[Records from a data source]
Segment Open

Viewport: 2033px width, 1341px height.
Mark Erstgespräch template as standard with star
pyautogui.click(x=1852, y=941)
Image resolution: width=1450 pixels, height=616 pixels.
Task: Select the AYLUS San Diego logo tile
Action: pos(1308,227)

Segment Closed

What to do: An exact copy of the entries from the line containing "Mark Erstgespräch template" through the last line is the expected answer.

Completed exercise:
Mark Erstgespräch template as standard with star
pyautogui.click(x=1852, y=941)
Image resolution: width=1450 pixels, height=616 pixels.
Task: Select the AYLUS San Diego logo tile
Action: pos(1308,227)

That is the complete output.